SACRAMENTO, Calif. (AP) — Governor Gavin Newsom has signed into law a bill making California the first state to ban workplace and school discrimination against black people for wearing hairstyles such as braids, twists and locks.

The law by Democratic Senator Holly Mitchell of Los Angeles, a black woman who wears her hair in locks, makes California the first state to explicitly say that those hairstyles are associated with race and therefore protected against discrimination in the workplace and in schools.

“We are changing the course of history, hopefully, across this country by acknowledging that what has been defined as professional hairstyles and attire in the workplace has historically been based on a Euro-centric model — based on straight hair,” Mitchell said.

Stephanie Hunter-Ray, who works at a makeup counter, says she typically wears her hair braided or in an afro, but one day she showed up to work with it straightened and styled in a bob.

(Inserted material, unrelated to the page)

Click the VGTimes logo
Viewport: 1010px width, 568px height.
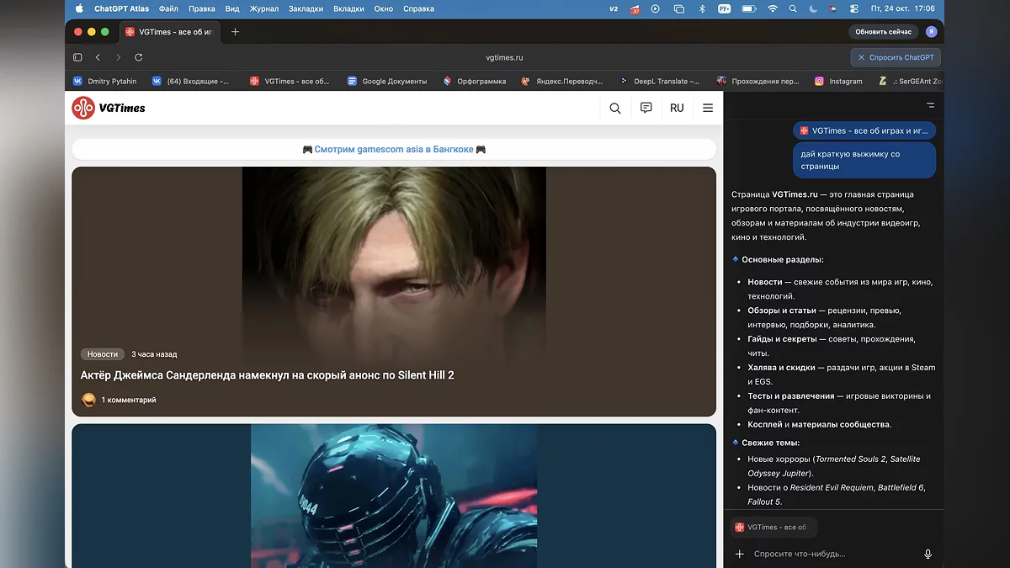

Her manager told Hunter-Ray her hair had never looked so normal.

“It bothered me,” Hunter-Ray said in an interview at the hair salon she owns in Sacramento that specialises in natural hair styles.

“What do you mean by ‘normal?’ Your normal is not my normal. My normal is my ’fro or my braids.”

Alikah Hatchett-Fall, who runs Sacred Crowns Salon in Sacramento, said she’s had black men come into her salon asking to have their hair cut off because they can’t find jobs.

The law, she said, “means that psychologically and mentally people can be at ease and be able to get the jobs they want, keep the jobs they want, and get promoted at the jobs they want.”

California’s new law, which takes effect January 1, is significant because federal courts have historically held that hair is a characteristic that can be changed, meaning there’s no basis for discrimination complaints based on hairstyle.

The U.S. Supreme Court recently declined to hear the case of an Alabama woman who said she didn’t get a job because she refused to change her hair.

The issue burst into public view last December when a black high school wrestler in New Jersey was told by a referee that he had to cut off his dreadlocks if he wanted to compete.

C​alifornia’s Democratic governor said the video was a clear example of the discrimination black Americans face.